L'économie française traverse une phase préoccupante. L'enquête préliminaire PMI de S&P Global et HCOB pour le mois de mai révèle une contraction de l'activité du secteur privé à son rythme le plus rapide depuis cinq ans et demi. L'indice PMI composite, qui agrège les secteurs manufacturier et des services, s'est effondré à 43,5 points, contre 47,6 en avril. La barre des 50 points sépare croissance et contraction.
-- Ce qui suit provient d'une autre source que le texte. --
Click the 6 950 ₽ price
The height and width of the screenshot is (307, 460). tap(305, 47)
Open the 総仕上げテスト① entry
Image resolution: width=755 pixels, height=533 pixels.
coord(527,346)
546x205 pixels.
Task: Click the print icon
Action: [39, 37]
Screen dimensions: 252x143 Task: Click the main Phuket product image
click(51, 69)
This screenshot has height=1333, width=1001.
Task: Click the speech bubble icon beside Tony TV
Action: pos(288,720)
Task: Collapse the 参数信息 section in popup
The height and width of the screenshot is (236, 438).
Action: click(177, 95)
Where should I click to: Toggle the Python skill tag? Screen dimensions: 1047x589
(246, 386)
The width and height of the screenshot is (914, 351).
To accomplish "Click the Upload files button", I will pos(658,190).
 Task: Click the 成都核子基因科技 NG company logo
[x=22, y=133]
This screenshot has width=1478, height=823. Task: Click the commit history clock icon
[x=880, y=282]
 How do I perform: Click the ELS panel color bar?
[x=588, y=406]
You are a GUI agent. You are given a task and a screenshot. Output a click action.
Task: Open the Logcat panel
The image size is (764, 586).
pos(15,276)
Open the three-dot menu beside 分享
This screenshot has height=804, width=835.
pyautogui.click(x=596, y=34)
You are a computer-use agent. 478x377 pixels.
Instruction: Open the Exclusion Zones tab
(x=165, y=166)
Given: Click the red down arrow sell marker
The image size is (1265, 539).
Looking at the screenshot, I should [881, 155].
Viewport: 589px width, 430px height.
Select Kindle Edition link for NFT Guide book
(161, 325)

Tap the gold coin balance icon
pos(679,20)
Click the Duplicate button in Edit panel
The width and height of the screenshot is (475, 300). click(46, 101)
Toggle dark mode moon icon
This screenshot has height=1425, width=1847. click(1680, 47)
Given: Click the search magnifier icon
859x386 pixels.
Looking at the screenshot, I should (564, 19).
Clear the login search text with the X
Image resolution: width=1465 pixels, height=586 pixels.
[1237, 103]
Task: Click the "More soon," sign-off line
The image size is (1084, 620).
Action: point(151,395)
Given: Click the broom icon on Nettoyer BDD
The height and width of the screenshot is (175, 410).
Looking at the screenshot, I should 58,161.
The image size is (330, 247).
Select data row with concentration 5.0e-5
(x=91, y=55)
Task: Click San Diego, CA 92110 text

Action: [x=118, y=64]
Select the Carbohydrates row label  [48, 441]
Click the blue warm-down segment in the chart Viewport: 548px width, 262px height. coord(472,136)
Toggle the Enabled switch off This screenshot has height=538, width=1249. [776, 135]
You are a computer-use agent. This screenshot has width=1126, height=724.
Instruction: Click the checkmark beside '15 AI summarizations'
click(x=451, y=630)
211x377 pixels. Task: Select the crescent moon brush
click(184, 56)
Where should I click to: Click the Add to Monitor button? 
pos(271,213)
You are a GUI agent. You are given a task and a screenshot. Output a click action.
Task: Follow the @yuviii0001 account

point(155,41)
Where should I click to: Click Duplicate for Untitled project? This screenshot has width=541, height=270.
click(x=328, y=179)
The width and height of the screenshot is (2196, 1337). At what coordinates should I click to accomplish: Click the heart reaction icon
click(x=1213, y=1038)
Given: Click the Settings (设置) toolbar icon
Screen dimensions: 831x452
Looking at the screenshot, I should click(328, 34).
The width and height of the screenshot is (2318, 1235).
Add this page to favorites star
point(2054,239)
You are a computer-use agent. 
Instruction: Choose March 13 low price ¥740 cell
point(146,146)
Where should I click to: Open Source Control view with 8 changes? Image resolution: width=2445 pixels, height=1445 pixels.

Services et industrie manufacturière en repli

Le secteur des services, pilier de l'économie française, est particulièrement touché. Son indice PMI flash préliminaire est tombé à 42,9 points, son plus bas niveau en 66 mois, contre 46,5 en avril. Les économistes interrogés attendaient en moyenne 46,6 points. Le secteur manufacturier n'est pas en reste : l'indice PMI flash a reculé à 48,9 points, contre 52,8 en avril, alors que les prévisions tablaient sur 52,2 points. L'ensemble de ces indicateurs se situe nettement en dessous des attentes du marché.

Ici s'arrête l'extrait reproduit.